Excerpt
The Making (and Unmaking) of a Nintendo Fanboy
In the late '80s, playing games on a TV meant owning a Nintendo Entertainment System. Heck, back then simply being a young boy meant owning an NES, as far as my friends and I were concerned. If you had an NES, you were somebody. If you didn't have an NES, you spent an entire year riding your bike up the street to hang out with the usually intolerable Paul Paboojian (named changed to protect the intolerable) just to get a chance to play as Luigi because your STUPID PARENTS didn't realize that owning an NES was the SINGLE MOST IMPORTANT THING IN THE UNIVERSE until your seventh birthday when a trip to Circuit City granted you your rightful place in suburban childhood society.
*ahem*
In those blissful, early years of my gaming education, Nintendo's position was so dominant that the phrase "play Nintendo" was at least as common as the phrase "play videogames" in popular parlance, and was understood to mean the same thing. The Atari 2600 was practically obsolete before most kids I knew were born, and while we were all dimly aware of the existence of the Sega Master System, the fact that I didn't know anyone who knew anyone who had one meant it may as well not have existed. Back then, Nintendo meant video games and video games meant everything.

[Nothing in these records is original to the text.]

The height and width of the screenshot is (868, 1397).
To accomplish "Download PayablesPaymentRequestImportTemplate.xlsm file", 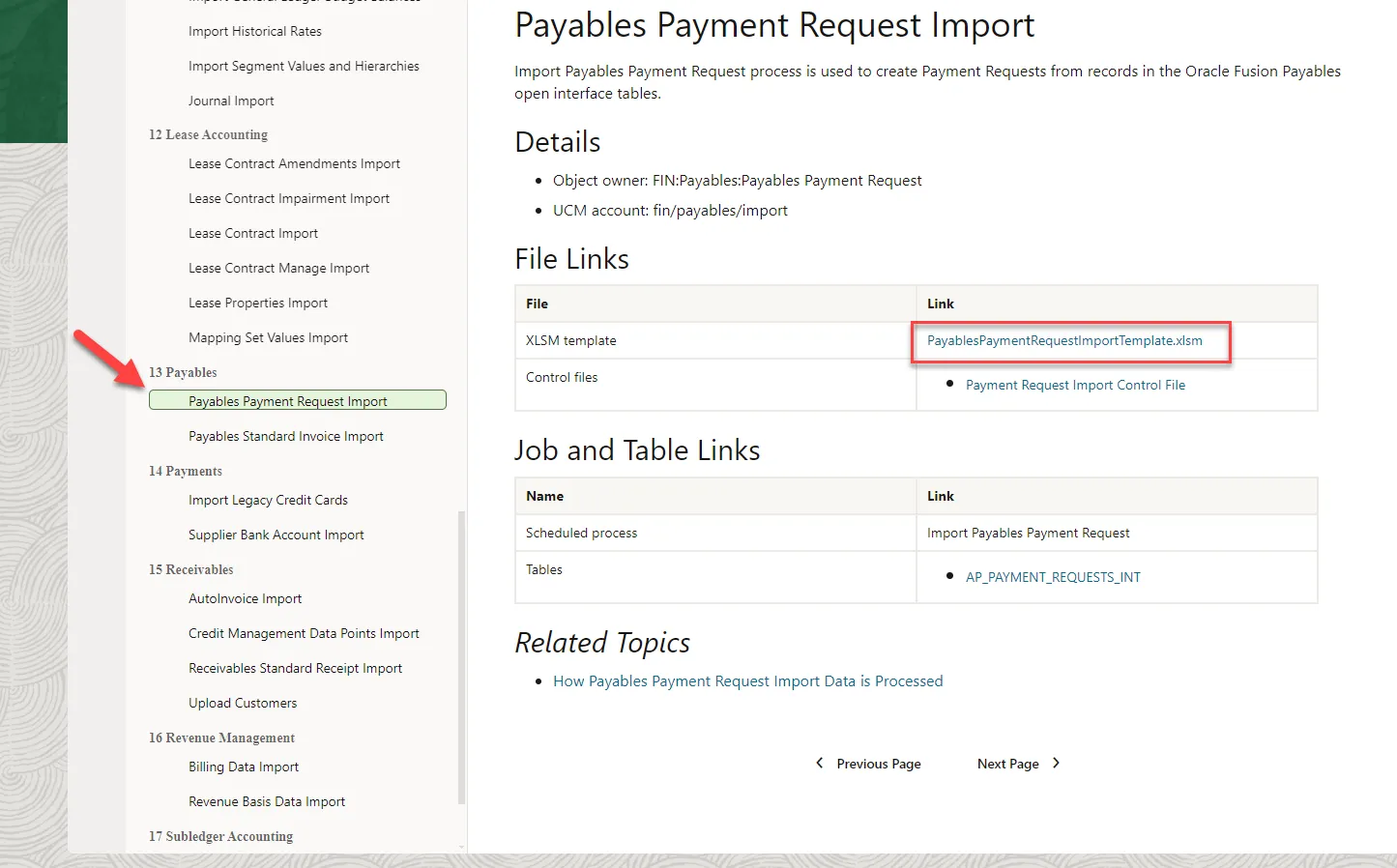I will coord(1064,341).
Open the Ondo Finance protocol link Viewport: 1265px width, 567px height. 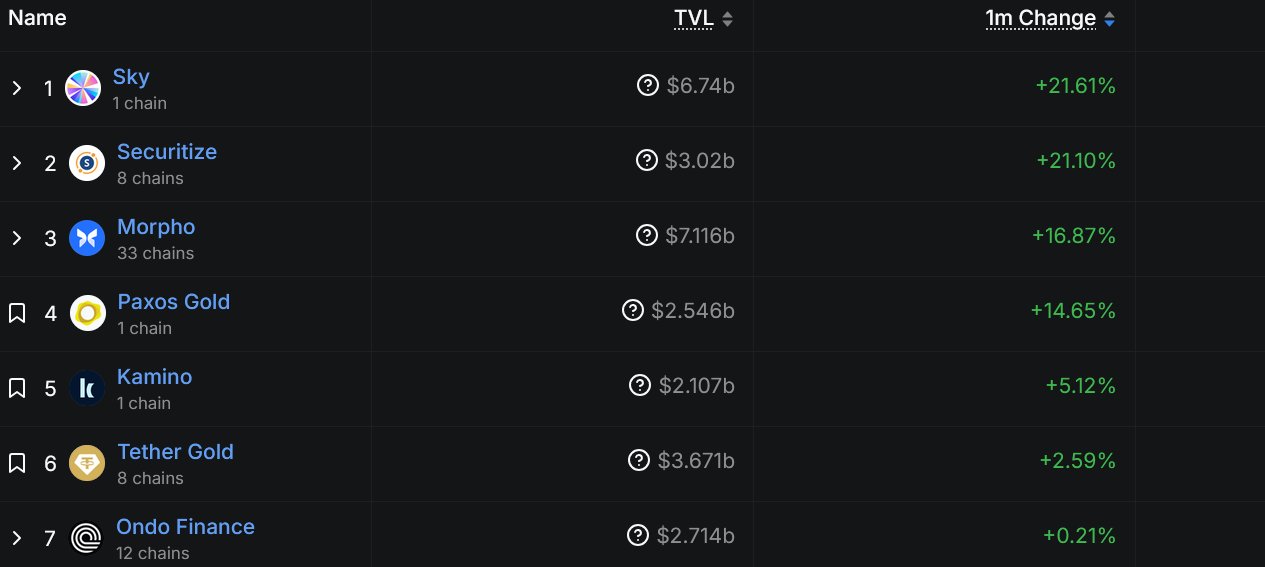click(185, 527)
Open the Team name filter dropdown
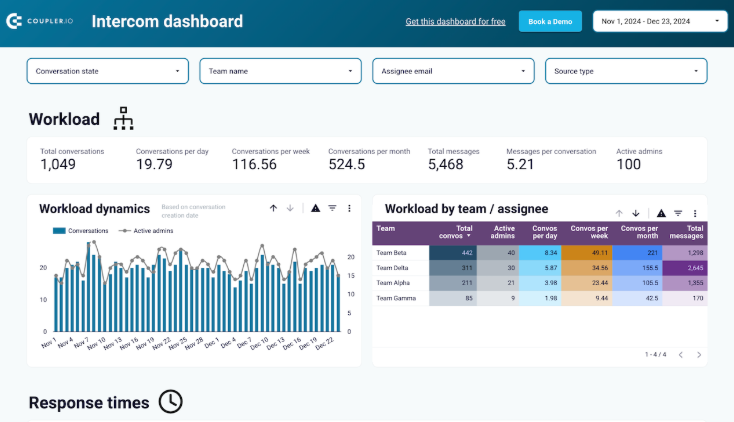Image resolution: width=734 pixels, height=422 pixels. [x=280, y=71]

I don't remember the date, but I clearly remember the day, sometime in 1990, when that simple equation got a little more complicated. I had dragged my parents to Toys "backwards R" Us and rushed to the Nintendo-filled aisle 2, as usual, when I happened upon a display featuring the Sega Genesis and a copy of Altered Beast. Five minutes of play later, I was already utterly convinced of two things.
First, it was clear that the NES wasn't going to hold up much longer on purely technical terms. This much was unavoidable. When I first saw Altered Beast's human protagonist transform into the titular beast via that iconic full screen animation, I was quite sure I had never seen anything so amazingly cool-looking on a home video game console in my short life.
Second, playing Altered Beast convinced me that Genesis games just weren't as fun to play as Nintendo games. The simple walk-forward-and-punch-stuff gameplay didn't even hold up to a simple brawler like Double Dragon II, much less to the elegant design and endless imagination of Super Mario Bros. 3.
It was patently, obviously unfair to evaluate an entire system's library and prospects based on five minutes spent with a single game in a crowded Toys R Us. But you know what they say about the importance of first impressions. From that day forward, I was sure, as only a seven-year-old could be, that Nintendo represented all that was true and good in videogames while Sega and its Genesis were just trying to fool people into playing stupid, unfun games using flashy graphics.